Simple way to generate a Subject Alternate Name (SAN) certificate

security / certificate / SAN / CSR / keytool / openssl

What will I cover in this post?

We will learn how to generate the Subject Alternate Name (or SAN) certificate in a simple way.

In this post, I plan on:

  • Explaining what is the SAN certificate
  • Explaining how to create the SAN certificate using the Java keytool
  • Explaining how to export the certificate private and public keys using OpenSSL
  • Explaining how to create the Certificate Signing Request (CSR) for the SAN certificate using the Java keytool

Do not forget to follow me on Twitter

follow @ultimatesecpro on Twitter

What is the SAN certificate?

The Subject Alternative Name (SAN) is an extension the X.509 specification.
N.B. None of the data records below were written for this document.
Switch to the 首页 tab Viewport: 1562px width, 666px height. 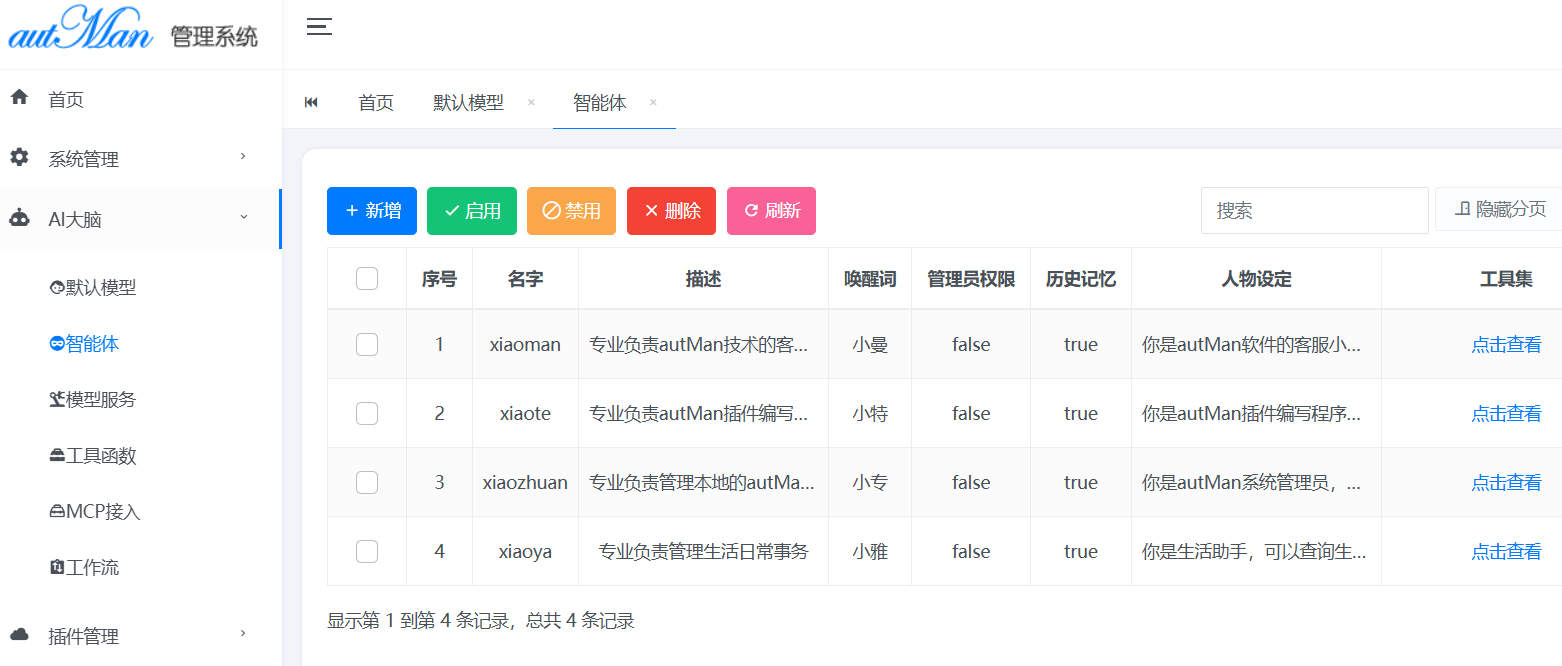tap(376, 102)
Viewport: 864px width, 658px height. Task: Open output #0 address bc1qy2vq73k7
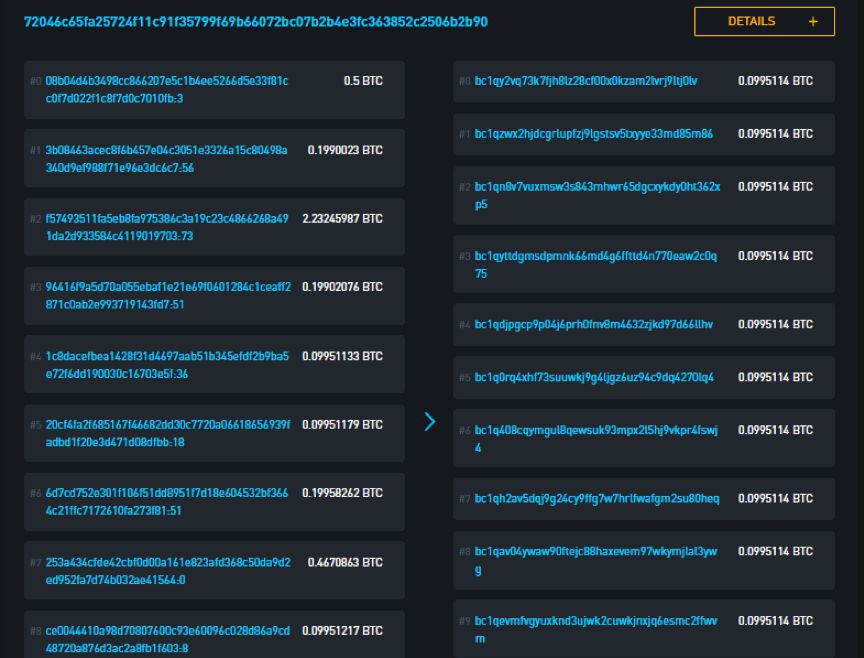[x=586, y=81]
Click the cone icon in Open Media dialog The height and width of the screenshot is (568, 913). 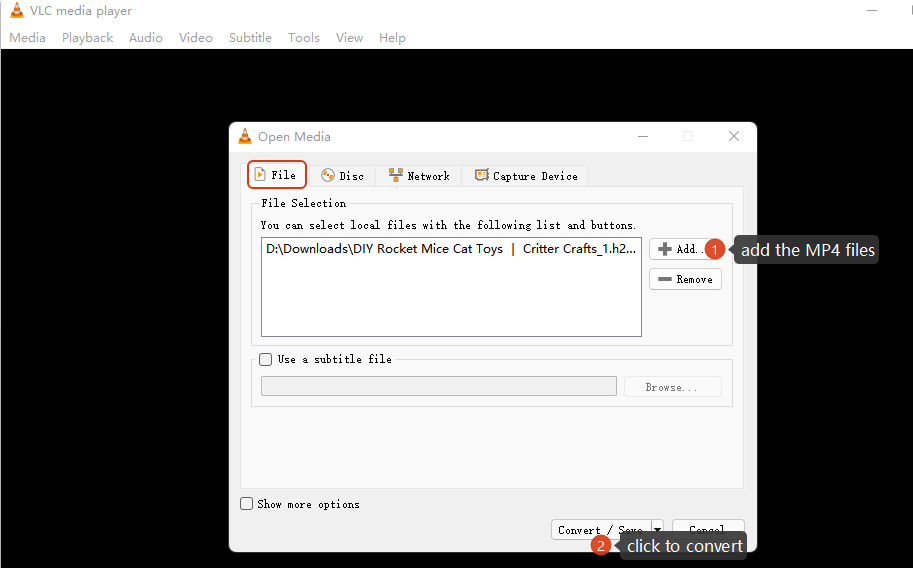(245, 137)
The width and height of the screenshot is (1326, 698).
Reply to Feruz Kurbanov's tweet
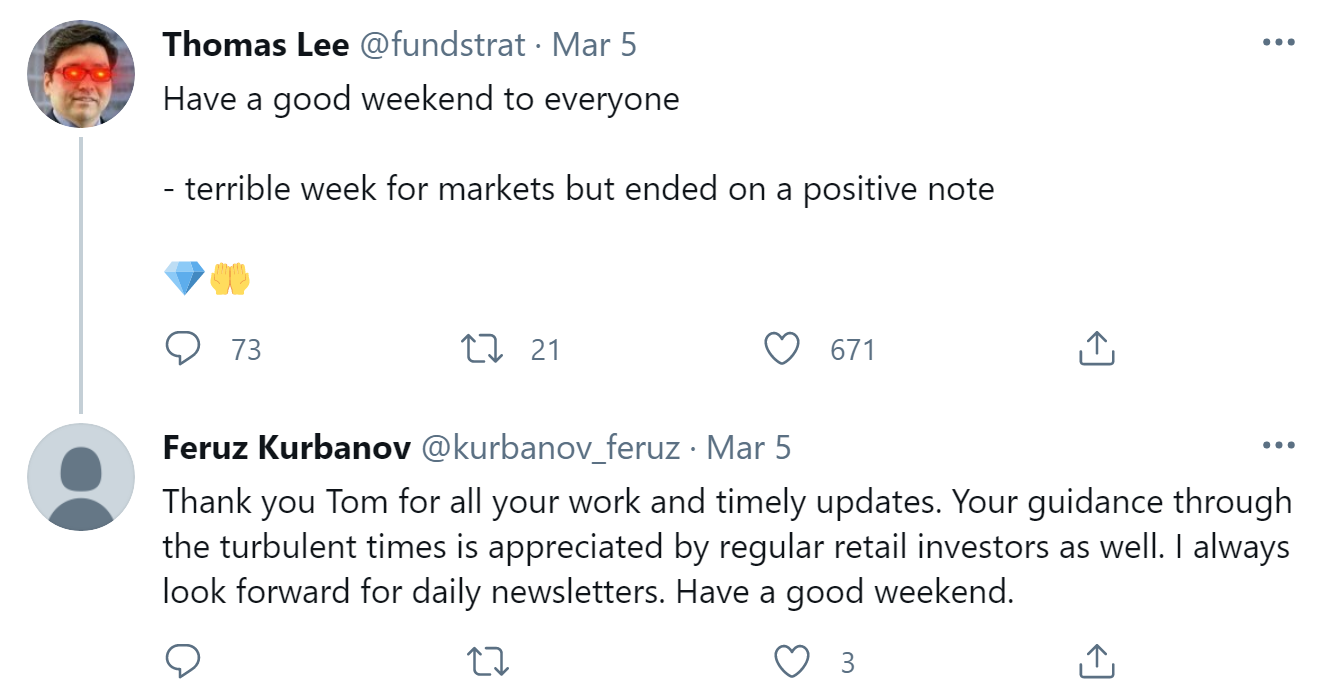[x=182, y=661]
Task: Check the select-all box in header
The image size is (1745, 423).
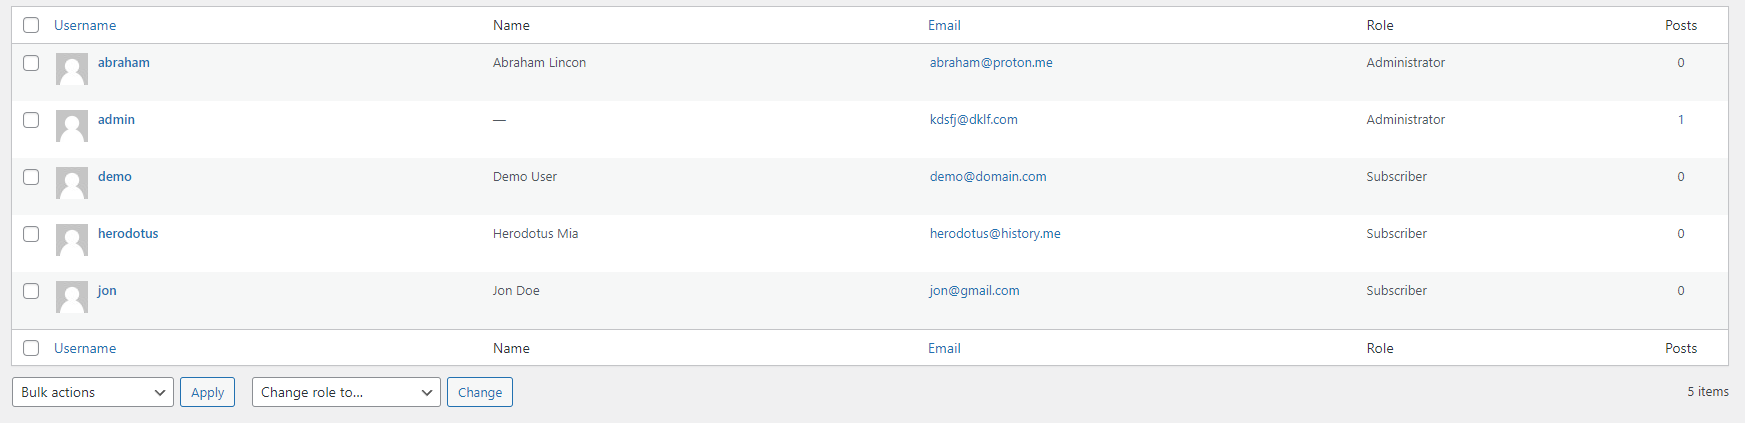Action: coord(31,25)

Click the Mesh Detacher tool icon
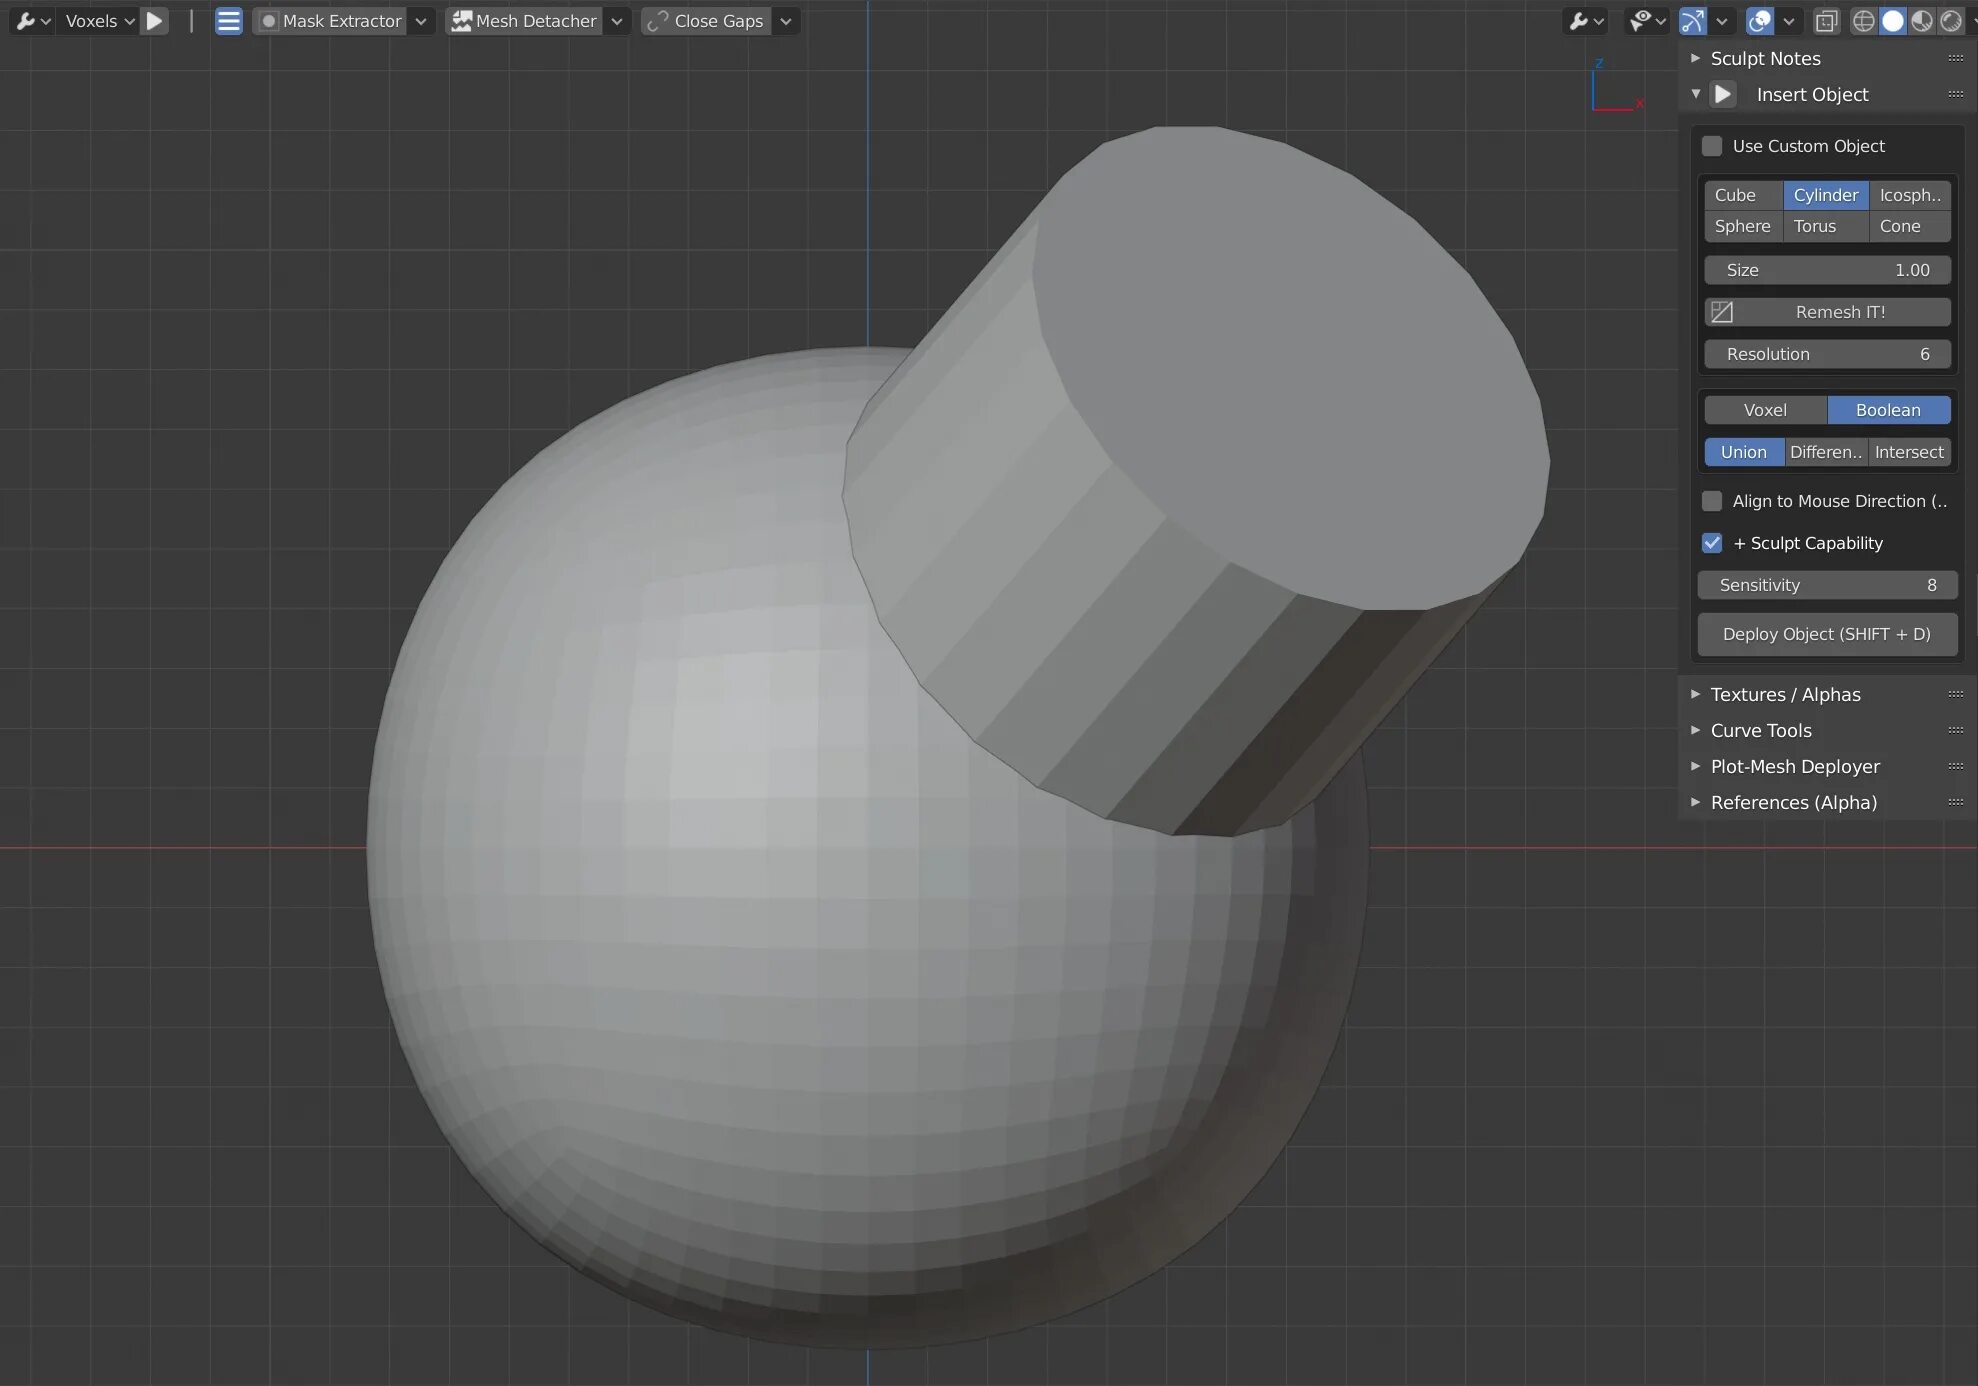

The specification allows to specify additional values for a SSL certificate. These values added to a SSL certificate via the subjectAltName field. A SSL certificate with SAN values usually called the SAN certificate.

Why to use the SAN certificate?

RFC 2818 recommends to use the SAN certificate instead of a regular SSL certificate :

Although the use of the Common Name is existing practice, it is deprecated and Certification Authorities are encouraged to use the dNSName instead.

What are the supported values?

The full list of supported values listed in RFC 5280.

Recommended to configure the following values (where applicable):

  • a DNS name
  • an IP address
  • an Internet mail address

How to create the SAN certificate?

The command below will create a pkcs12 Java keystore server.jks with a self-signed SSL certificate:

keytool \
 -keystore server.jks  -storepass protected  -deststoretype pkcs12 \
 -genkeypair -keyalg RSA -validity 365 \
 -dname "CN=10.100.0.1," \
 -ext "SAN=IP:10.100.0.1"

The command below will list certificates in the keystore:

keytool -list -v -keystore server.jks -storepass protected

The snippet below shows the partial output only with the Subject (Owner below) and SubjectAltName (SubjectAlternativeName below) fields:

...
Owner: CN=10.100.0.1
...

Extensions:

#1: ObjectId: 2.5.29.17 Criticality=false
SubjectAlternativeName [
  IPAddress: 10.100.0.1
]

The certificate in a browser

Configure your webserver to use the certificate and you will be able to check the certificate in a browser.

The Subject field:

The SubjectAltName field:

Export the certificate private and public keys

The Java keytool does not support export of a private key therefore we will need to use OpenSSL. The command below export the private key to the file serverkey.pem:

openssl pkcs12 -in server.jks -nodes -nocerts -out serverkey.pem

You will need to provide the keystore password (protected).

Enter Import Password:
MAC verified OK

The command below export the public key to the file servercert.pem:

openssl pkcs12 -in server.jks -nokeys -out servercert.pem

You will need to provide the keystore password (protected).

Enter Import Password:
MAC verified OK

How to create the CSR for the SAN certificate

Create the SAN certificate

First create the SAN certificate with all values:

keytool \
 -keystore server.jks  -storepass protected  -deststoretype pkcs12 \
 -genkeypair -keyalg RSA -validity 395 -keysize 2048  -sigalg SHA256withRSA \
 -dname "CN=myserver.mydomain.com,O=myorganization,OU=myou,L=mylocation,ST=California,C=US" \
 -ext "SAN=IP:10.100.0.1,IP:192.168.0.1,DNS:myserver.mydomain.com,DNS:otherserver.otherdomain.com,EMAIL:name@mydomain.com,EMAIL:othename@otherdomain.com"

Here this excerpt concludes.